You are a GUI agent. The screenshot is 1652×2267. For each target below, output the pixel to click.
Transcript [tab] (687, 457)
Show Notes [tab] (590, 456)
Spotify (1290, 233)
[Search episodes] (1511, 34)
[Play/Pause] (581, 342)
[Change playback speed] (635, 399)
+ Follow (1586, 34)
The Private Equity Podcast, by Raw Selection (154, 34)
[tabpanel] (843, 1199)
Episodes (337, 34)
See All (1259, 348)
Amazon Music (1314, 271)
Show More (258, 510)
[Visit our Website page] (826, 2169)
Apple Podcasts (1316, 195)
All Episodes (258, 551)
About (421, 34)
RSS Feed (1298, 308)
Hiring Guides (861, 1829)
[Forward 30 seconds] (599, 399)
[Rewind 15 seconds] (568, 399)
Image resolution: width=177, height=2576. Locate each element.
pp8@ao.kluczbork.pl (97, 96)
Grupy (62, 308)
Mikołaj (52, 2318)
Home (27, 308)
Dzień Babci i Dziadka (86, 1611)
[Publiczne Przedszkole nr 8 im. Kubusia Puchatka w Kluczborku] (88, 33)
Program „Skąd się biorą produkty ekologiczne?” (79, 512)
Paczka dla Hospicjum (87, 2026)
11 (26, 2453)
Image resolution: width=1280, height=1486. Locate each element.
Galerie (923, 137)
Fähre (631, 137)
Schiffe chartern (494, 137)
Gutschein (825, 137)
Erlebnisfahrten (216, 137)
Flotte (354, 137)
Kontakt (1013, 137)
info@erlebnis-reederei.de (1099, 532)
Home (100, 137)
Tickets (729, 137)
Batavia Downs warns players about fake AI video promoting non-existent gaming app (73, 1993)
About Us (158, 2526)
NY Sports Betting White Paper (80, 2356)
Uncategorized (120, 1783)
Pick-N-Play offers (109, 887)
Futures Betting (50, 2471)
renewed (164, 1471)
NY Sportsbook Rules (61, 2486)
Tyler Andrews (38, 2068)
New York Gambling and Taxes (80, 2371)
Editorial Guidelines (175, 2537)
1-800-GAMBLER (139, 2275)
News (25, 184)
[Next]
------------------------------------------------------------------------
* **Your assignment**: Up to and including the line with "[Play/Pause] (581, 342)", write out the records above exactly, starting from their first line.

* **Task answer**:
You are a GUI agent. The screenshot is 1652×2267. For each target below, output the pixel to click.
Transcript [tab] (687, 457)
Show Notes [tab] (590, 456)
Spotify (1290, 233)
[Search episodes] (1511, 34)
[Play/Pause] (581, 342)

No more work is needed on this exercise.